_Listed records:_
○ ○ ○ ○ ○ ○ ○

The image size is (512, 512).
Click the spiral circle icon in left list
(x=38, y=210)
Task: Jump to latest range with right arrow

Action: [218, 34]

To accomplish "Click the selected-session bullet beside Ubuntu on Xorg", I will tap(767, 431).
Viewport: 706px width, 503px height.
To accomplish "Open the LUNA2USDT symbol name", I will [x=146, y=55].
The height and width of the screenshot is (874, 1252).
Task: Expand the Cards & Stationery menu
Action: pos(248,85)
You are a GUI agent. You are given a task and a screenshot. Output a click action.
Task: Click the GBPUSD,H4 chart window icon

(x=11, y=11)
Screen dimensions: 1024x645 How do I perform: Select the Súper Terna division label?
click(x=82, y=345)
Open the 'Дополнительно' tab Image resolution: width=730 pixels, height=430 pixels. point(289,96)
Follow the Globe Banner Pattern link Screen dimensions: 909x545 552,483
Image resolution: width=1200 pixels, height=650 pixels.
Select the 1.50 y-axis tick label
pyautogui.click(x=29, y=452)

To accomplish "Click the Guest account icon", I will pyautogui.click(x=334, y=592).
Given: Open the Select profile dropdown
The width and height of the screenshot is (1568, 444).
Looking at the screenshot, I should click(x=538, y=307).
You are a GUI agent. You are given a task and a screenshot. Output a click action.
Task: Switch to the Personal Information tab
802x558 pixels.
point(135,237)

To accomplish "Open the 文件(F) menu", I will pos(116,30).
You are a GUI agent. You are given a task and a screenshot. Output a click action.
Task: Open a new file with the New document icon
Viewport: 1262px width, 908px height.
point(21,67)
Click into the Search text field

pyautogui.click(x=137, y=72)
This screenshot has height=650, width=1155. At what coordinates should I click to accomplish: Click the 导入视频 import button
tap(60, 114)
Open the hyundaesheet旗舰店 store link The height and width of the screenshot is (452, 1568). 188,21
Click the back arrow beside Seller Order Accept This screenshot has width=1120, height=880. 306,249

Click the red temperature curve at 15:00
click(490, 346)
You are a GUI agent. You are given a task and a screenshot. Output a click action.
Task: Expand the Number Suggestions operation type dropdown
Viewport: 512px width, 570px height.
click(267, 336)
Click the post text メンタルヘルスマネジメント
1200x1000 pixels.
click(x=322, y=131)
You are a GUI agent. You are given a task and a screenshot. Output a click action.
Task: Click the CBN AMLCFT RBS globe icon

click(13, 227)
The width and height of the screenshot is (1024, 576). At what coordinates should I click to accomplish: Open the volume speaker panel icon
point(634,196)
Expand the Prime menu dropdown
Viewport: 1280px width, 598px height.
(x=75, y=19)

○ ○ ○ ○ ○ ○ ○

_To do:_ Transcribe exactly, and only, the lines from the one with "Image resolution: width=1200" through the last line of the data.

_Reply to the exercise:_
Image resolution: width=1200 pixels, height=650 pixels.
Select the 1.50 y-axis tick label
pyautogui.click(x=29, y=452)

To accomplish "Click the Guest account icon", I will pyautogui.click(x=334, y=592).
Given: Open the Select profile dropdown
The width and height of the screenshot is (1568, 444).
Looking at the screenshot, I should click(x=538, y=307).
You are a GUI agent. You are given a task and a screenshot. Output a click action.
Task: Switch to the Personal Information tab
802x558 pixels.
point(135,237)

To accomplish "Open the 文件(F) menu", I will pos(116,30).
You are a GUI agent. You are given a task and a screenshot. Output a click action.
Task: Open a new file with the New document icon
Viewport: 1262px width, 908px height.
point(21,67)
Click into the Search text field

pyautogui.click(x=137, y=72)
This screenshot has height=650, width=1155. At what coordinates should I click to accomplish: Click the 导入视频 import button
tap(60, 114)
Open the hyundaesheet旗舰店 store link The height and width of the screenshot is (452, 1568). 188,21
Click the back arrow beside Seller Order Accept This screenshot has width=1120, height=880. 306,249

Click the red temperature curve at 15:00
click(490, 346)
You are a GUI agent. You are given a task and a screenshot. Output a click action.
Task: Expand the Number Suggestions operation type dropdown
Viewport: 512px width, 570px height.
click(267, 336)
Click the post text メンタルヘルスマネジメント
1200x1000 pixels.
click(x=322, y=131)
You are a GUI agent. You are given a task and a screenshot. Output a click action.
Task: Click the CBN AMLCFT RBS globe icon

click(13, 227)
The width and height of the screenshot is (1024, 576). At what coordinates should I click to accomplish: Open the volume speaker panel icon
point(634,196)
Expand the Prime menu dropdown
Viewport: 1280px width, 598px height.
(x=75, y=19)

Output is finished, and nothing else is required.